ヘッドギアの戦闘状態を表すLEDランプを明滅させながら、Liloサブマシンガンを黒人形にありったけ撃ち込むが、あまり効いていない。さっき跳ね飛ばされたモップが折れてしまった萌は、取り囲まれた白人形たちを前にしてハンガーを取り出すと、まるでヌンチャクのように振り回して蹴散らし、遠くの敵にはブーメランのように投げてなぎ倒す。
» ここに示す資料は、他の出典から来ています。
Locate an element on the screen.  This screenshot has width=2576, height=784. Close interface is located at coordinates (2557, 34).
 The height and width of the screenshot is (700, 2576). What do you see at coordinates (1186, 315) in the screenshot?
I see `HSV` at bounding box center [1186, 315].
その間、ただ逃げ回って彼女たちの戦いを眺めるしかない志朗は、苛立ったように聞く。
「俺には何ができる」
「何もしなくて結構です、志朗」
「なぜ!」
ヘッドギアから流れる音声は、冷気のように頬を撫でる。
「あなたはサーバ役として既に機能しています」
LEDが規則正しく点滅する。キュンキュンという微かな音が聞こえる。
「どういうことだ?」
詳細は後で、とだけ告げたLiloはまた銃撃をはじめる。俺が鯖になっている? 志朗は納得がいかない様子だった。二人が黒人形に苦戦しているのを見ればなおさらだ。目に見えて落ち着かない志朗をLiloは横目で眺めながらつぶやく。
「いったん現実に落ちることができれば」
「眼を覚ませばいいのか」
ヘッドギアごと頷く。だが意識的に目覚めた経験などあまりない。どうやったらいいのか分からず、うろたえる。
「……仕様がない」
Liloはハンドガンを志朗に突きつける。
「ちょ、おま」
夢の中とはいえ戦いによって後遺症が残るかもしれないといったのはお前ではないか、志朗はそんな意味のことを言おうとした。だが、言葉になる前に視界が白くなり、彼はどこかのベッドで目覚めた。